* [Directions] Write only the number of lines below in which "will" occurs.

[Items listed in a dataset]
+ + + +

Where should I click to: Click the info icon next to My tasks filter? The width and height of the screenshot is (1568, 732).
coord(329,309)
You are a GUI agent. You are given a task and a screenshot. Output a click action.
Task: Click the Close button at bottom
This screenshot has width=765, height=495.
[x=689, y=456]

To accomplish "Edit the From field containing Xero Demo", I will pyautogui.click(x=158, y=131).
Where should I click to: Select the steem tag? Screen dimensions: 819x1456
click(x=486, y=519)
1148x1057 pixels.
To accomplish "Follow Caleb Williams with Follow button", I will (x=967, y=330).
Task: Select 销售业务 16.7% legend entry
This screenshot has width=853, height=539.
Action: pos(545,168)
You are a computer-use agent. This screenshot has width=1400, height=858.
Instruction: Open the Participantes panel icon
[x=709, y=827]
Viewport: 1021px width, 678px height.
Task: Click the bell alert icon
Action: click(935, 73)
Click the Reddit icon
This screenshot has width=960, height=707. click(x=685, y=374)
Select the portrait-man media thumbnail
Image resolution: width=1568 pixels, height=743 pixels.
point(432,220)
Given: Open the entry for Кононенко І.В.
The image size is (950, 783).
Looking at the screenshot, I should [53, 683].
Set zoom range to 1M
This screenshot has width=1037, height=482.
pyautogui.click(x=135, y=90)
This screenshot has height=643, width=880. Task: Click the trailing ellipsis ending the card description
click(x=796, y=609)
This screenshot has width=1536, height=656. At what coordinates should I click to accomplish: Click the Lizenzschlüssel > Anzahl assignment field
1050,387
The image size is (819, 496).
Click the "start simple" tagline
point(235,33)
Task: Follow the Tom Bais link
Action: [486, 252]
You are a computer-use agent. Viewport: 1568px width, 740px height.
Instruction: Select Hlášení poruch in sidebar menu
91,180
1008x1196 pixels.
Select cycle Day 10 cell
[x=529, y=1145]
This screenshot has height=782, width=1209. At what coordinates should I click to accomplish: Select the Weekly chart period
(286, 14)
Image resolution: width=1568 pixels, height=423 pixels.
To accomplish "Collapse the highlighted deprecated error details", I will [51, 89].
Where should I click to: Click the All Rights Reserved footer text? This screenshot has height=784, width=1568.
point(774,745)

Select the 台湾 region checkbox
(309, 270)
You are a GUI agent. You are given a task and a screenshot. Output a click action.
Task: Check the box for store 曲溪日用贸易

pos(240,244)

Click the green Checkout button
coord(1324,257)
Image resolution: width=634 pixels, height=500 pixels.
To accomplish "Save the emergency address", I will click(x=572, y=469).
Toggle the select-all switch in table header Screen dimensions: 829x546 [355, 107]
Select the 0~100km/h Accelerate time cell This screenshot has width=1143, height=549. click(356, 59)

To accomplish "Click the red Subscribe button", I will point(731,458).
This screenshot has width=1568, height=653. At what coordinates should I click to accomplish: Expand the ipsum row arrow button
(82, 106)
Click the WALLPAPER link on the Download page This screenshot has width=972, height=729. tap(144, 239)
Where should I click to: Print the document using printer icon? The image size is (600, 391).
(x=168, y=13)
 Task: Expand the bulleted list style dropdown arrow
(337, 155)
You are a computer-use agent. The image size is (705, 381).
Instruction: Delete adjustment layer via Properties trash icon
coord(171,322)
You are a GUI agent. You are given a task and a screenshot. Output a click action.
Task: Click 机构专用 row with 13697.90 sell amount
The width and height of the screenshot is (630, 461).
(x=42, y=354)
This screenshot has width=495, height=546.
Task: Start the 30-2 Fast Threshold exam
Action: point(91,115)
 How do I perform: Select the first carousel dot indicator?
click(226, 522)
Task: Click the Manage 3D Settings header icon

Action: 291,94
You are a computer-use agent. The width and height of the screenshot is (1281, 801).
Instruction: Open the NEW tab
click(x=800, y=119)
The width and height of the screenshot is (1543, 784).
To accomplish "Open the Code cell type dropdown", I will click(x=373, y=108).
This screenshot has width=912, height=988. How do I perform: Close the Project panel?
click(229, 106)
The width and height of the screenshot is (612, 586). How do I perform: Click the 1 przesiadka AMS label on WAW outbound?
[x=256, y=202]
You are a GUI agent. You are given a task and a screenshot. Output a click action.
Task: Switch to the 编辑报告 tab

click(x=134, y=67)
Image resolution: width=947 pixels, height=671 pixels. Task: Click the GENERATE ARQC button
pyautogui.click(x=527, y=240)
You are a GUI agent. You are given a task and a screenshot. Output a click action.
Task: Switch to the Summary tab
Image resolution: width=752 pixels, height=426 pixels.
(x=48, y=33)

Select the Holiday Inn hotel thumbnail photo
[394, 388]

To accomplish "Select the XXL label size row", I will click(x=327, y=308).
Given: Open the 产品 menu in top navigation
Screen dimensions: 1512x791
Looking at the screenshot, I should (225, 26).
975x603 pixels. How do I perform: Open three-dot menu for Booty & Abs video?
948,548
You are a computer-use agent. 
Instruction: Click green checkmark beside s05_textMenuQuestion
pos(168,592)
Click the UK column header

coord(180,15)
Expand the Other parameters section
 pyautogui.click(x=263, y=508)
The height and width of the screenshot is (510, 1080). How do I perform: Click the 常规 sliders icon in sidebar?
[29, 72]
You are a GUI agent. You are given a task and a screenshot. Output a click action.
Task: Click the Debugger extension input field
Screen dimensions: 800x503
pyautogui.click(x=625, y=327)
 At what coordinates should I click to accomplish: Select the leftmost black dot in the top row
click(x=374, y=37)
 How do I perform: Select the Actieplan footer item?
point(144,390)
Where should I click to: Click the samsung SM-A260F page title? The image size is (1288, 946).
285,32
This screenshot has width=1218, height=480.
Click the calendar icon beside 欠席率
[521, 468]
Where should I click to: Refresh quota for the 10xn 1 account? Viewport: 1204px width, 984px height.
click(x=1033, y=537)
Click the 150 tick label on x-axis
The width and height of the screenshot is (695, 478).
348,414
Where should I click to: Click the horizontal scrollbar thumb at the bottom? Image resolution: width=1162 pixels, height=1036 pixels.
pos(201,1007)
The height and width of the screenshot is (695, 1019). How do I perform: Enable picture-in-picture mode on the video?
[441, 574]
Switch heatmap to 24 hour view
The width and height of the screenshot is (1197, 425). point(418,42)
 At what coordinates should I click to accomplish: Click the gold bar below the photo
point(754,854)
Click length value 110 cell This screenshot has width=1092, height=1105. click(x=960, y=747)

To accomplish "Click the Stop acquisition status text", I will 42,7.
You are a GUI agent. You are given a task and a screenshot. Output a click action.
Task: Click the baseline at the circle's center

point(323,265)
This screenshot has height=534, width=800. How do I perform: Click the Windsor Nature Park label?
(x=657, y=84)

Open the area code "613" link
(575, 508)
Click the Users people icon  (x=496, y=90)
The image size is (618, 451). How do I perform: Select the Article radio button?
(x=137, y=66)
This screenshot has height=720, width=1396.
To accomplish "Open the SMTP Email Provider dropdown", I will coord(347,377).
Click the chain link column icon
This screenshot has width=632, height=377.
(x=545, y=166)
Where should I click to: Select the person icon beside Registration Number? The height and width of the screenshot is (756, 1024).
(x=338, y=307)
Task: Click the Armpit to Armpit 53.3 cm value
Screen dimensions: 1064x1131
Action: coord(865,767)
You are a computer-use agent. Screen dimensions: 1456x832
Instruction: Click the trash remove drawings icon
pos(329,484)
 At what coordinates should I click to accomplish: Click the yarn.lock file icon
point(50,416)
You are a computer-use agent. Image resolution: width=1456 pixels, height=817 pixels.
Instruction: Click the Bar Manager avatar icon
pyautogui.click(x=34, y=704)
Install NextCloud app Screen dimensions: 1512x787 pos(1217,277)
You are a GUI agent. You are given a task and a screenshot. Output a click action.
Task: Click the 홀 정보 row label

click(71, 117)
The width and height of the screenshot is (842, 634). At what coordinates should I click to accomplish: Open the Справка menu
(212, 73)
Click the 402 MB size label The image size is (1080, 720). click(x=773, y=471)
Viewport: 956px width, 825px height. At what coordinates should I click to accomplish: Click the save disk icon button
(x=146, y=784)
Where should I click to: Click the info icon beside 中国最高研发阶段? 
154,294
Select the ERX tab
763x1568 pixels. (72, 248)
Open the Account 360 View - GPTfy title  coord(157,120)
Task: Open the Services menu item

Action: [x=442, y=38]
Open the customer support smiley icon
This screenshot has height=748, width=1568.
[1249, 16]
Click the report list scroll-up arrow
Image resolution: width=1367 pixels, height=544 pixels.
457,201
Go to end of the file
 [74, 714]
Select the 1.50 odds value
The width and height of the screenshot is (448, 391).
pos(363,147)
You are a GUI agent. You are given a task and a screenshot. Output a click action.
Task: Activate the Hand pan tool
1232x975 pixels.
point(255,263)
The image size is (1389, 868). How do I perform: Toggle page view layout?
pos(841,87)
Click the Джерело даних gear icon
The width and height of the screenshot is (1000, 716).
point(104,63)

+ + + +

* [Result for this task] 9